Table 2 Peptidyl resins prepared for aspartimide study

Notable differences were observed in the ease of assembly of our model peptide, depending on which derivatives were used for the incorporation of the Asp-Gly sequence. As anticipated, and in contrast to the findings of Zahariev et al. (2007), acylation of the resin-bound secondary amine was indeed found to be difficult in the synthesis of peptide 5, requiring double coupling to achieve complete addition of the Asp residue. Incorporation of Fmoc-Asp(OtBu)-(Hmb)Gly-OH into peptide 6 took 1.5 h, compared to 30 min for Fmoc-Asp(OtBu)-(Dmb)Gly-OH in peptide 7.

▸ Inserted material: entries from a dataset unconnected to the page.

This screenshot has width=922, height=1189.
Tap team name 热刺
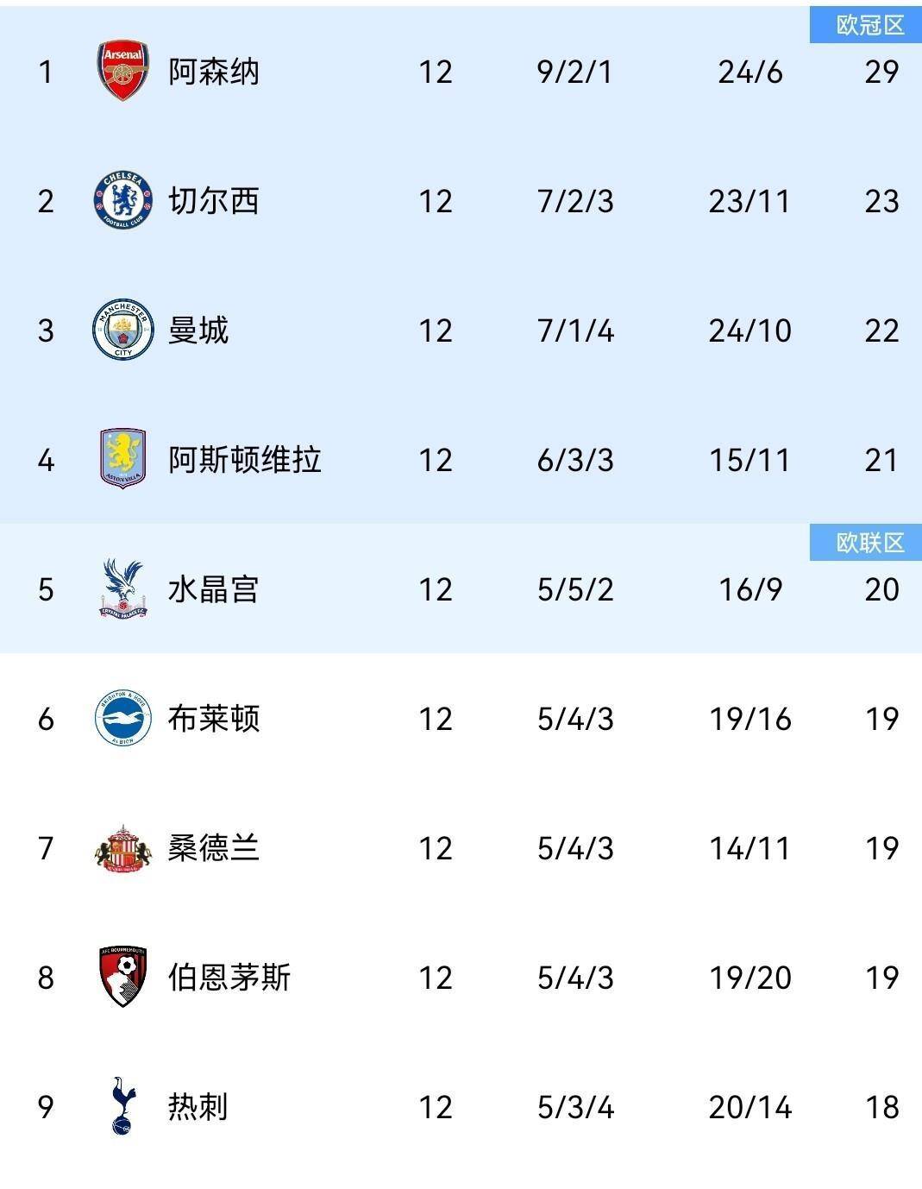pos(198,1107)
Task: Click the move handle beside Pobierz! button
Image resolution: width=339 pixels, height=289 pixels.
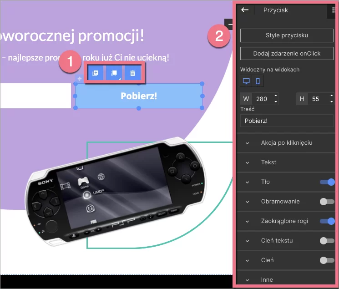Action: point(80,79)
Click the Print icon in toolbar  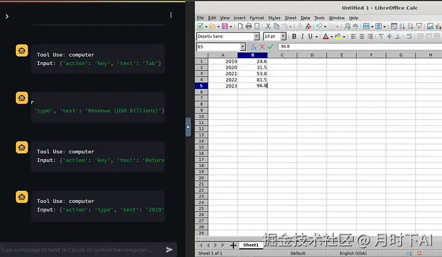[249, 26]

The crude products were cleaved and side-chain deprotected by treatment of the peptidyl resins with TFA, as previously described, and analyzed and characterized by LC-MS. HPLC profiles of the crude peptides are shown in Fig. 7. As expected, the product from resin 4, which was prepared using standard Fmoc-amino acid derivatives, contained a considerable quantity of aspartimide by-products. Resins 5 & 7 made utilizing Dmb-backbone protection gave products of excellent quality, with negligible aspartimide formation. In the case of resin 6, which was prepared using Hmb-backbone protection, little aspartimide formation was observed, but the product did contain a significant quantity of a yet unidentified material (Table 3).

Fig. 7
figure 7

HPLC profiles of crude peptide 3 obtained from peptidyl resins a 4, b 5, c 6, d 7. HPLC conditions: column: Nucleosil 300 C-18; buffer A: 0.1% TFA aq., buffer B: 0.1% TFA in MeCN; gradient: 5–95% B in 30 min; flow rate: 1 ml/min; detection: 215 nm

Table 3 Purities of crude peptide 3 obtained from peptidyl resins 47

Conclusions

Dmb-dipeptides are powerful additions to the peptide chemist’s armoury for overcoming aggregation during Fmoc SPPS. They complement Mutter’s pseudoproline dipeptides by expanding the possible sites for incorporation of structure-breaking secondary amino acids beyond serine and threonine to include glycine as well. This capability should greatly enhance the range of difficult and complex peptides that can be made utilizing this strategy. It is anticipated that these derivatives will prove particularly useful in the synthesis of difficult, hydrophobic transmembrane peptides as glycine residues are commonly found in such sequences.

The dipeptide Fmoc-Asp(OtBu)-(Dmb)Gly-OH has been shown to be highly effective at preventing aspartimide formation during the Fmoc SPPS of Asp-Gly-containing peptides. Its efficacy coupled with its ease of introduction under standard coupling methods should make it the reagent of choice for overcoming this side reaction.